DIRECTIVES ::
a. In the piece on amending the constitution, which article states that Parliament shall not abdicate or alienate its legislative power?
b. Duplicate the passage of the constitutional amendment text from "Thus the motive" to "all to see.".

EXCERPT PROVIDED ::
Authority and the Procedure of amending the constitution
In our view Parliament should not be bypassed even with the consent of Parliament itself for the purpose of bringing in a new Constitution.
An improperly motivated act even if done through proper means will never give a wholesome result. Similarly, an act though claimed to be done with proper motives, if carried out by improper means would still give the same unwholesome result.
Thus the motive and the means to achieve the end both have to be proper when creating a new Constitution. Though one may argue that the motives are not visible and therefore have to be taken at face value, the means cannot be justified in that manner since they are specified in our Constitution for all to see.
The many friends this Country never had when there was an actual need (during the period this Country was held to ransom by Terrorists) cannot claim to have ” moral ” authority to preach to us that we aught to violate our own Constitutional provisions since they were the most vociferous in insisting that we strictly follow the Rule of Law.
In terms of our Constitution, which is the Supreme Law of this Country, “Parliament shall not abdicate or in any manner alienate its legislative power, and shall not set up any authority with legislative power. “Vide. Article 76.(exemptions are provided for with regard to public security and for subsidiary legislation which are not relevant for Constitutional making)
Legislative power includes adding , amending or repealing any provision of the Constitution. However, Parliament cannot suspend the operation of the Constitution. But it can bring a law to repeal the whole Constitution provided the same law enacts a new Constitution to replace it (Vide. Article 75.

INFORMATION PROVIDED ::
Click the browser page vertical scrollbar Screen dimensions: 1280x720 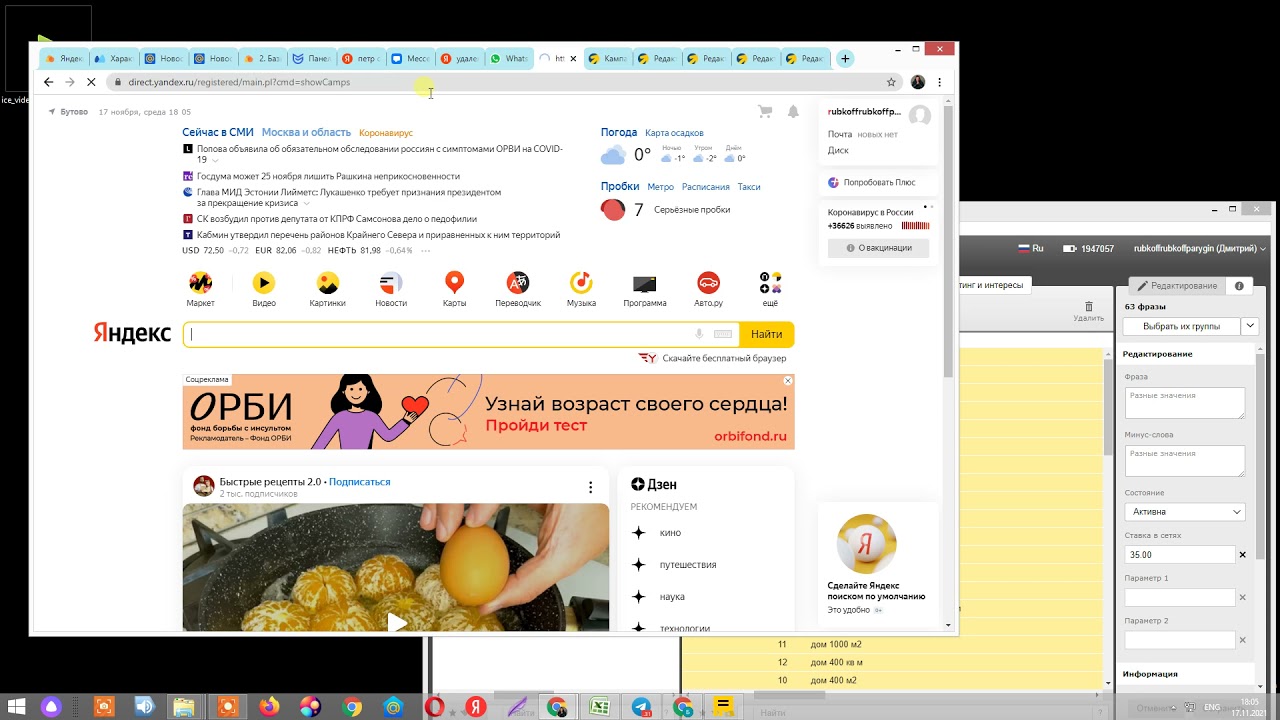[948, 240]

OUTPUTS ::
a. Article 76.

b.
Thus the motive and the means to achieve the end both have to be proper when creating a new Constitution. Though one may argue that the motives are not visible and therefore have to be taken at face value, the means cannot be justified in that manner since they are specified in our Constitution for all to see.